> _TASK BRIEF_
In this exercise, copy exactly the lines from the one that contains "Task: Reply to" through the end of the entries below; pictures are not copied.

[INPUT DATA Boundary: Start]

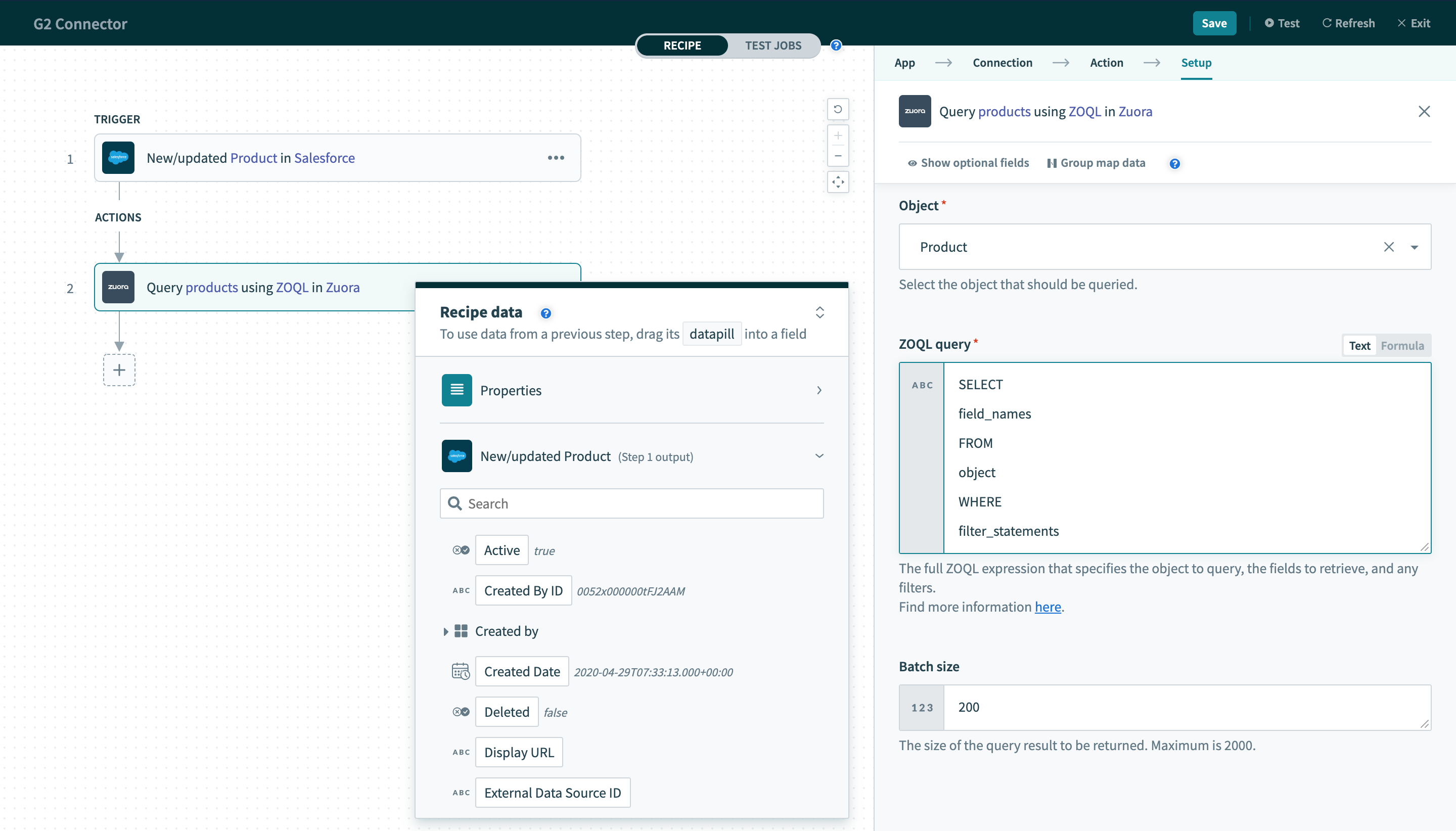
Task: Toggle the Active visibility icon
Action: click(461, 550)
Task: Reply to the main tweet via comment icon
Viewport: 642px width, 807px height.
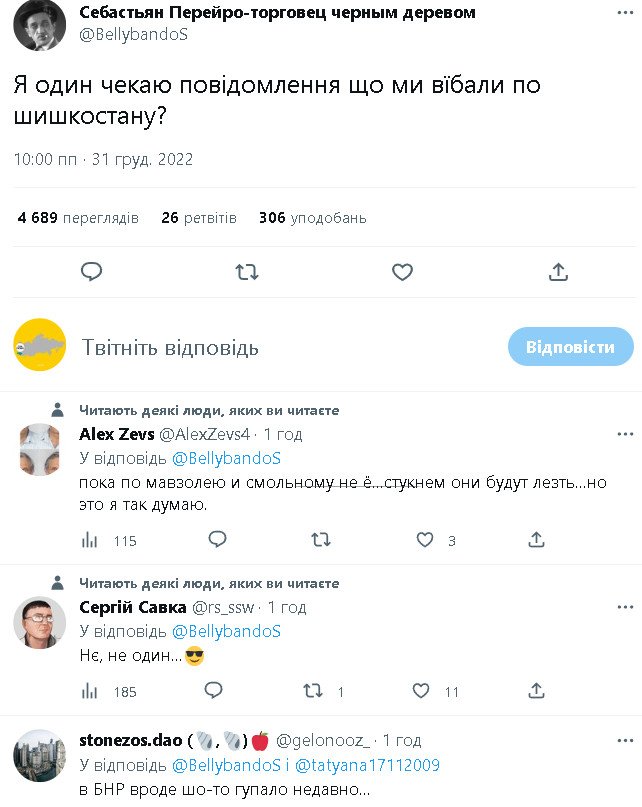Action: (92, 271)
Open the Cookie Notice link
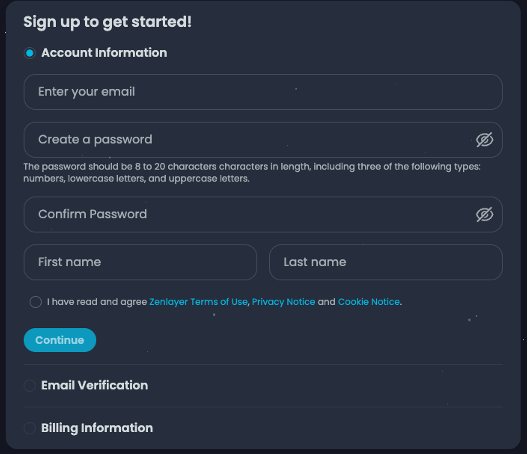This screenshot has width=528, height=454. point(369,302)
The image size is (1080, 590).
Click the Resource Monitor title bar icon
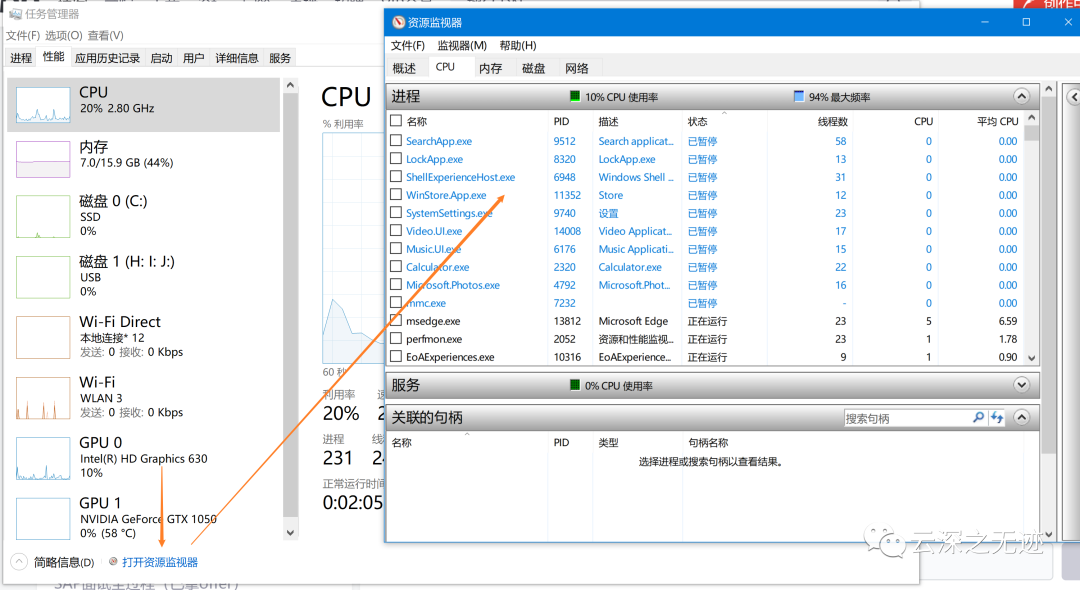tap(399, 21)
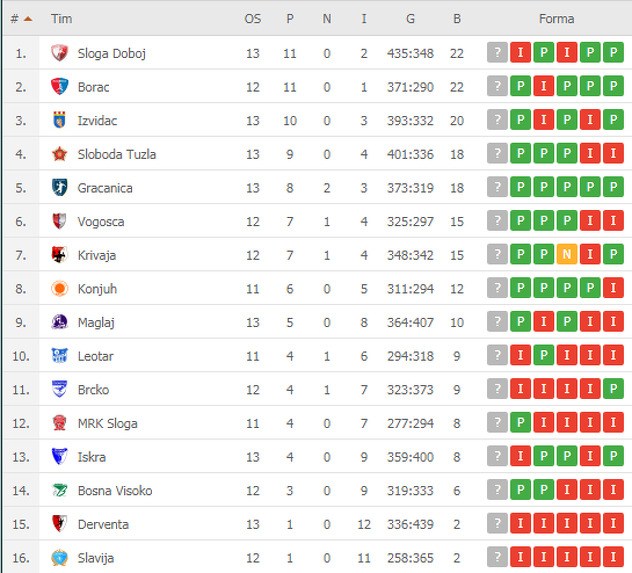
Task: Open Maglaj team page link
Action: point(97,322)
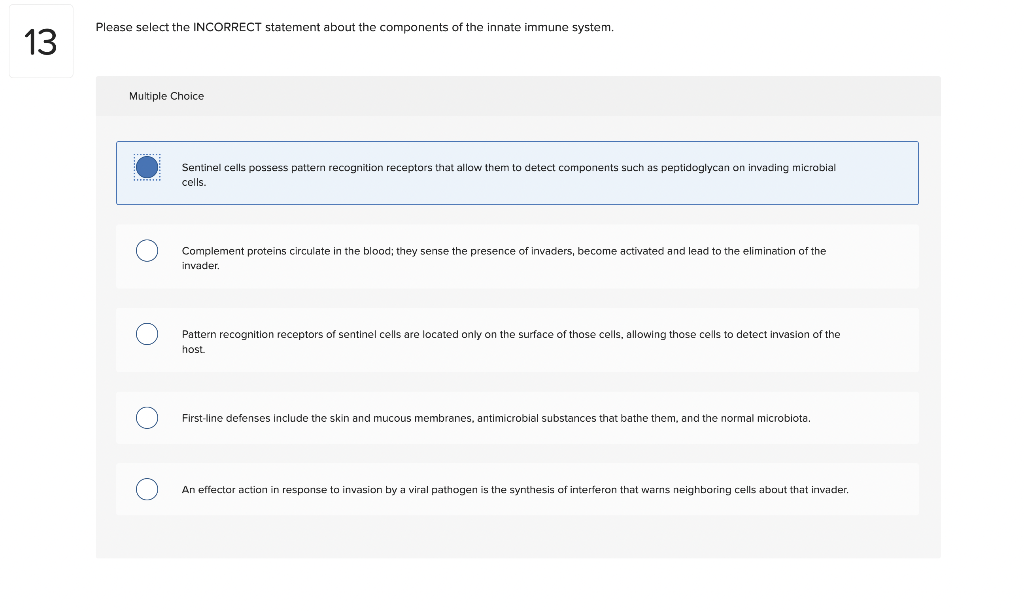Click the third answer option card about host invasion
The image size is (1024, 611).
coord(517,340)
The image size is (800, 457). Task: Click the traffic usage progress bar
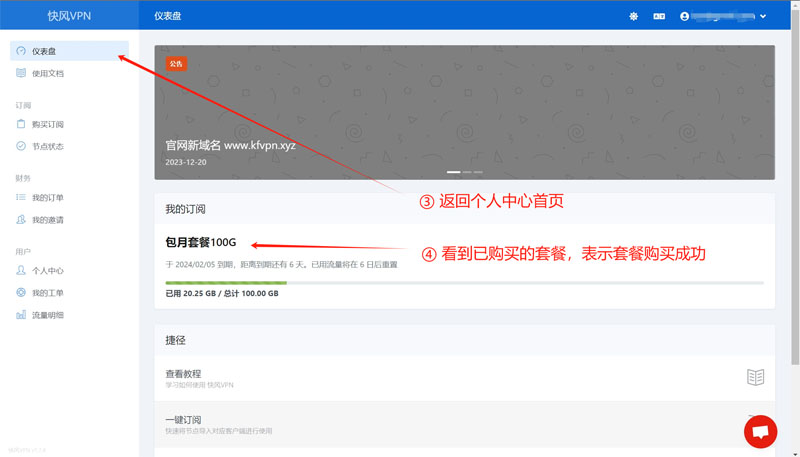(464, 283)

[INPUT DATA Boundary: End]

> _SOLUTION BELOW_
Task: Reply to the main tweet via comment icon
Viewport: 642px width, 807px height.
Action: (92, 271)
Open the Cookie Notice link
This screenshot has width=528, height=454. point(369,302)
The image size is (1080, 590).
Click the Resource Monitor title bar icon
tap(399, 21)
Task: Open Maglaj team page link
Action: point(97,322)
Click the third answer option card about host invasion
The image size is (1024, 611).
coord(517,340)
The image size is (800, 457). Task: Click the traffic usage progress bar
(464, 283)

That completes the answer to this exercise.